== Directions ==
When you reach the line containing "The height and width of the screenshot is (386, 626)." in the data below, begin returning lines exactly as written, and stop once the line containing "The image size is (751, 970)." has been returned.

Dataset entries
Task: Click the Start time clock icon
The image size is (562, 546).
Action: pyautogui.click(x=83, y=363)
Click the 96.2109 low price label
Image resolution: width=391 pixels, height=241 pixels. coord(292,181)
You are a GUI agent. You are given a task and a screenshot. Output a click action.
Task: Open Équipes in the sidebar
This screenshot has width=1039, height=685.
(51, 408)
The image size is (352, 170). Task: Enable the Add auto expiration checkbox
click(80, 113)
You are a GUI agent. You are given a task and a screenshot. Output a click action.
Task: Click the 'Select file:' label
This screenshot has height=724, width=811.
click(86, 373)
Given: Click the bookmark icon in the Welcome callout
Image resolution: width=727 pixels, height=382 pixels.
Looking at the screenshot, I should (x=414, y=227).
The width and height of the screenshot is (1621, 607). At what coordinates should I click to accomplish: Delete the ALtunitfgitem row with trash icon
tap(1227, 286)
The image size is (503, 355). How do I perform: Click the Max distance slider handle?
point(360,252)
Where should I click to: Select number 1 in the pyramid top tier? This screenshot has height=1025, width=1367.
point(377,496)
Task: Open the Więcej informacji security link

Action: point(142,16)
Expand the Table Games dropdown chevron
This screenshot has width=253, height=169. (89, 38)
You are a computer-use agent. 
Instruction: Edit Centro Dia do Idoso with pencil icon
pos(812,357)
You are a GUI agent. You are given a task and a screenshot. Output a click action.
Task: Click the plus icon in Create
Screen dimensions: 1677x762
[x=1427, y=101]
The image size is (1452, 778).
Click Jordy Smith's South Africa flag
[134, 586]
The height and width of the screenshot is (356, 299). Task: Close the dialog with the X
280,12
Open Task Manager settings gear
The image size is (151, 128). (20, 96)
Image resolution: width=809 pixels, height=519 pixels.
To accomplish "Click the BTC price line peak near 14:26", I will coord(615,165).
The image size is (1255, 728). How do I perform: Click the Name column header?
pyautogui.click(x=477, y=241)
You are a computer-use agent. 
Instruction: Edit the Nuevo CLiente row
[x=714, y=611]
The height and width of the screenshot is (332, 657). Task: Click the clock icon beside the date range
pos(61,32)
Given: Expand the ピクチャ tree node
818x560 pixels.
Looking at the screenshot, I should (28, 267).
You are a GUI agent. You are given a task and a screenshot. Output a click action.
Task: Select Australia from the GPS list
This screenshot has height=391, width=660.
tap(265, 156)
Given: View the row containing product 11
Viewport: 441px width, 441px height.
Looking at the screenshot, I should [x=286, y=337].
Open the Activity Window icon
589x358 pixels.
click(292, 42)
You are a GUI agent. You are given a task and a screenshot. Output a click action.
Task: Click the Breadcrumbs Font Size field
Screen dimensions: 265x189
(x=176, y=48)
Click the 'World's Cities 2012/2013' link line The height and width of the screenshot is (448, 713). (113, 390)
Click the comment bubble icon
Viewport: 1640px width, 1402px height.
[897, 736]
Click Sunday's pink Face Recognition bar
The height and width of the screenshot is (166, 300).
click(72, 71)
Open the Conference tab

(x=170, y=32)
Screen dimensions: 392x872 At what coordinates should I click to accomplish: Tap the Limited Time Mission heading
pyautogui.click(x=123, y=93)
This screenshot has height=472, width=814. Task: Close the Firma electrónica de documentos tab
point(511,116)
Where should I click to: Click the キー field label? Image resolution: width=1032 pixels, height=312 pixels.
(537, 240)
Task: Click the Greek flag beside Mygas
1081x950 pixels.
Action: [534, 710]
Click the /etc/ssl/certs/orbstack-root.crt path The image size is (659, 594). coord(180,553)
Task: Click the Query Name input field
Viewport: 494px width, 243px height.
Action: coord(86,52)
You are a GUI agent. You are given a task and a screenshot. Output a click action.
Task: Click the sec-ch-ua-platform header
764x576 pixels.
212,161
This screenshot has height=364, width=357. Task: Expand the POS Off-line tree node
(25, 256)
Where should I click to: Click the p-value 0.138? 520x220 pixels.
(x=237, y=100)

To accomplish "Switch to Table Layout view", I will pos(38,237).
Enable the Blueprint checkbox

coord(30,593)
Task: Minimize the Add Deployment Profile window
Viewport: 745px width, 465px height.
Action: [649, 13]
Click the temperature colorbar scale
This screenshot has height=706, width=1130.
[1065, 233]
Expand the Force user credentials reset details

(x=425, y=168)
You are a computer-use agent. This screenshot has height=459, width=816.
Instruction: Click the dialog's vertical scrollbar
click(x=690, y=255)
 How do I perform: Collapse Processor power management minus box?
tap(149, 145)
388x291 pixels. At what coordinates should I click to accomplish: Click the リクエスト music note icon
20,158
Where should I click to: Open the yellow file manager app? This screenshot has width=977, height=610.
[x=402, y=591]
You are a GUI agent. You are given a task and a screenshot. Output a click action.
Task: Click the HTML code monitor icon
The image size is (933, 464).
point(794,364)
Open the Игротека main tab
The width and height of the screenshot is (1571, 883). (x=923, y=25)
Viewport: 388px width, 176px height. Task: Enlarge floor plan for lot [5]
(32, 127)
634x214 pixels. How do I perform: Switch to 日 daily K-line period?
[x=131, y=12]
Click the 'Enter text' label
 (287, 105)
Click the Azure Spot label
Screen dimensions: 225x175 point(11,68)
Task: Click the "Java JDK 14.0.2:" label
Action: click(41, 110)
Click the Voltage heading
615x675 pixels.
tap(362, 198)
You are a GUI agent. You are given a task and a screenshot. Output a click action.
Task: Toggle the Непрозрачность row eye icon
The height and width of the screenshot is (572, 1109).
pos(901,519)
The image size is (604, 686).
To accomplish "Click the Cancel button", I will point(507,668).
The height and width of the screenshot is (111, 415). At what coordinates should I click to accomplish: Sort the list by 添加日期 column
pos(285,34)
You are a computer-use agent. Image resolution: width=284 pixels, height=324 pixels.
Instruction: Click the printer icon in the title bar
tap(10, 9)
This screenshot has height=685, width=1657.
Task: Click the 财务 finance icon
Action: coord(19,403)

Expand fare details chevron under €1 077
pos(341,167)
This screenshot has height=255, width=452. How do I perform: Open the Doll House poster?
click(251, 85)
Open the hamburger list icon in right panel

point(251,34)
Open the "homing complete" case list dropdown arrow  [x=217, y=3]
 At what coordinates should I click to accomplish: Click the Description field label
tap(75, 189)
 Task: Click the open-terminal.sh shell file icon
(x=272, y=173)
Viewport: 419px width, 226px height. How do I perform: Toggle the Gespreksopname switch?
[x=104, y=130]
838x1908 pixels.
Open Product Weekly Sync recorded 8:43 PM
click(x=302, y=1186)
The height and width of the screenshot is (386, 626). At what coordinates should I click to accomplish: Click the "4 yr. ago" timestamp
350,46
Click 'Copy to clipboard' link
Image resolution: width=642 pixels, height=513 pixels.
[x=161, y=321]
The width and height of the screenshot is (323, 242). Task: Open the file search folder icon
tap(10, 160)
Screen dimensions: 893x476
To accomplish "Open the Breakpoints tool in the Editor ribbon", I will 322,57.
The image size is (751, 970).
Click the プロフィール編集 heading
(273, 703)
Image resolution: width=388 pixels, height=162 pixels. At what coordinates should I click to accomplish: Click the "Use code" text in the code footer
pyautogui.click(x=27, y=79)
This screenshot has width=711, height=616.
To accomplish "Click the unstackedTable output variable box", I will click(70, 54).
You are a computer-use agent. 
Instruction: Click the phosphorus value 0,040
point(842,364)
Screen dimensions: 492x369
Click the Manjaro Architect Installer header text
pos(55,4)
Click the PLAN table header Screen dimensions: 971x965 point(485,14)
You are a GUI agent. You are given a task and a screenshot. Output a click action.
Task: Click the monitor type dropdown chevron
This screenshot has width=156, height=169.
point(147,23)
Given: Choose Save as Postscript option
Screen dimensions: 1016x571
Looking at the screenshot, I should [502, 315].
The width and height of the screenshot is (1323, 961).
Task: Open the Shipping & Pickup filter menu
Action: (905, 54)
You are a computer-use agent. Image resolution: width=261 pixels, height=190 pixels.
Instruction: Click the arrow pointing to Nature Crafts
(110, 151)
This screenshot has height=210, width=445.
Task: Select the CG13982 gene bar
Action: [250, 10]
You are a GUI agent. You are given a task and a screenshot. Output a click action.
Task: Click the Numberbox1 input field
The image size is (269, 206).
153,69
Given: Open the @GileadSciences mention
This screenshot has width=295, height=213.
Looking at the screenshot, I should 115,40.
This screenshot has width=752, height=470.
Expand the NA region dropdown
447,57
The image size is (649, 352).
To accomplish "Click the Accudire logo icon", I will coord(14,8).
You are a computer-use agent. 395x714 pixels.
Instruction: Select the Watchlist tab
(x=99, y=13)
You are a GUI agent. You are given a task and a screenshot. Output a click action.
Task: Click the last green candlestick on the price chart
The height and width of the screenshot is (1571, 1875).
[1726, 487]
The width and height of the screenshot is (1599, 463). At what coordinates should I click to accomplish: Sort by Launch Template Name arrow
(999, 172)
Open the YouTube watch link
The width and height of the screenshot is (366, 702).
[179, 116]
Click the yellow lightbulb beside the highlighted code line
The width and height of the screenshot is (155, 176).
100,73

== Solution to the exercise ==
The height and width of the screenshot is (386, 626). At what coordinates should I click to accomplish: Click the "4 yr. ago" timestamp
350,46
Click 'Copy to clipboard' link
Image resolution: width=642 pixels, height=513 pixels.
[x=161, y=321]
The width and height of the screenshot is (323, 242). Task: Open the file search folder icon
tap(10, 160)
Screen dimensions: 893x476
To accomplish "Open the Breakpoints tool in the Editor ribbon", I will 322,57.
The image size is (751, 970).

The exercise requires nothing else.